Ingredients
Scale
- 1 cup cottage cheese
- 2 large eggs
- 1/2 cup almond flour (or oat flour for a softer texture)
- 2 tbsp molasses (or honey/maple syrup for sweetness)
- 1 tsp ground ginger
- 1 tsp cinnamon
- 1/2 tsp nutmeg (optional)
- 1 tsp vanilla extract
- 1 tsp baking powder
- Pinch of salt
Instructions
- Preheat your oven to 350°F (175°C). Line a muffin tin with silicone liners or lightly grease it.
- In a bowl, whisk together the cottage cheese, eggs, molasses, and vanilla until smooth.
- Stir in the almond flour, ginger, cinnamon, nutmeg, baking powder, and salt until fully combined.

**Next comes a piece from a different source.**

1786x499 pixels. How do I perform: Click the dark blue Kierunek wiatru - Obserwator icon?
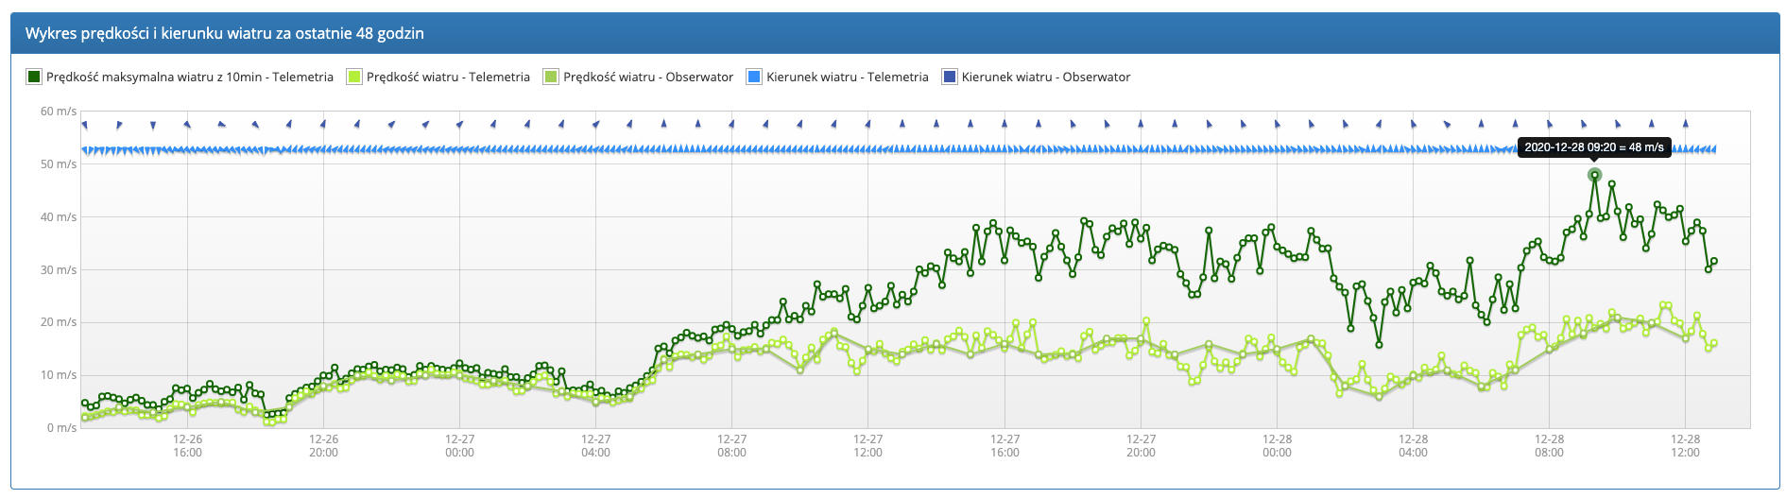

- Spoon the batter into the muffin tin, filling each about 3/4 full. Bake for 20–25 minutes, or until set and lightly golden on top.
- Let the muffins cool for a few minutes before serving. Enjoy warm.
Notes
- Store leftovers in an airtight container for up to 3 days.
- For a softer texture, use oat flour instead of almond flour.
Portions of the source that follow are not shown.